Our cost and cost-effectiveness analyses must be interpreted with caution, even though sensitivity analyses were used. Estimates of the number of lay first-responders needed for Kampala and their potential impact on mortality were determined based on work primarily in a conflict-affected setting. By comparison, a decreased incidence of trauma and associated frequency of skill use in urban Kampala may have led to an overestimate of the cost-effectiveness.
Despite study limitations, many areas for further research exist. Better methods are needed to measure the impact of training lay first-responders on trauma morbidity and mortality. While we established the need for a simple first-aid kit for effective provision of prehospital care, mechanisms to ensure restocking of kits also need to be determined. Facility-based records could more accurately measure economic burden and may help determine the accuracy of our projections.

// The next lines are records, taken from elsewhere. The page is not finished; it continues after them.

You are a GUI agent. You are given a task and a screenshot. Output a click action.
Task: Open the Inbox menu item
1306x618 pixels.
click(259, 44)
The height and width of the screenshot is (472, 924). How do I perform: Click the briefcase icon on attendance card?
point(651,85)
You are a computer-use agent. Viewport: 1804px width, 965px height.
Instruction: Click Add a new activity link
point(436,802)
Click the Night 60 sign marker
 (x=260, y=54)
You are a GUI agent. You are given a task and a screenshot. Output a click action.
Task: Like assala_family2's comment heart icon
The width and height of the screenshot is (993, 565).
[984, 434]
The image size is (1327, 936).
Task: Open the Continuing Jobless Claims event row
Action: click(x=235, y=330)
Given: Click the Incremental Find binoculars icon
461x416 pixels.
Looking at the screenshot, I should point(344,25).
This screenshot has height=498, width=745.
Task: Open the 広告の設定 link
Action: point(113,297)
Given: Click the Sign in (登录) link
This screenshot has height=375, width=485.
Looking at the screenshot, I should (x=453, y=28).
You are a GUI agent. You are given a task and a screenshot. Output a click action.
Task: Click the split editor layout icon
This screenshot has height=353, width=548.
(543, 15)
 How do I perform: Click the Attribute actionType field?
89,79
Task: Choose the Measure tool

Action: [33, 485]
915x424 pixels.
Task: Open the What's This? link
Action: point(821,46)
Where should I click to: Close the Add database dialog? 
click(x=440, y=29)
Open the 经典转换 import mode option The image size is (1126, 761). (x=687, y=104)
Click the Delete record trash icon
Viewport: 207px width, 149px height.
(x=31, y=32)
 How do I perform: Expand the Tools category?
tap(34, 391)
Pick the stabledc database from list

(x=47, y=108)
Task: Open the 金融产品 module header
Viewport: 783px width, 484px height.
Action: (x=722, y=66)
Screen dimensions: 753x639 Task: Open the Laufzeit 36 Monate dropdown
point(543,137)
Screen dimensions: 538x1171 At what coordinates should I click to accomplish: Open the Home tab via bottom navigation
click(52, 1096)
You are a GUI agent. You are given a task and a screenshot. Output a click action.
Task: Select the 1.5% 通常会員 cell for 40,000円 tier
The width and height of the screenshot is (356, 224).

Training lay first-responders may be a critical and cost-effective first step to develop a formal emergency medical system. However, this intervention needs to be complemented by a second-tier of responders, a call center, and appropriate transportation mechanisms as well as facility-based training for clinicians to provide appropriate trauma care when victims reach health facilities. The precedent for such comprehensive trauma systems development is being established in other resource-constrained settings and could provide practical lessons for Ugandan policy-makers 
. Since injury disproportionately affects the working poor who rely on high-risk modes of transport such as non-motorized vehicles, motorized two-wheeled vehicles and foot traffic, by improving access to emergency services, a formal prehospital emergency system in Uganda can become a ‘pro-poor’
strategy and increase equity 
. Additionally, organized emergency services could improve health system efficiency by building on existing informal mechanisms of care. Most importantly, the global health community must urgently provide greater priority and resources for injury intervention research in resource-constrained settings that are particularly burdened with high incidence of trauma.
In conclusion, a lay first-responder training program is a practical and effective first-step towards developing a formal emergency system in Uganda. It is likely to be very cost-effective in this setting. Establishing and scaling up this intervention with in Kampala should be a key priority for Ugandan policy-makers. Incorporating emergency services into the essential package of health care would critically address the disproportionate global injury burden shouldered by the poor. Results of this program could be useful in other resource-constrained settings that lack emergency medical systems.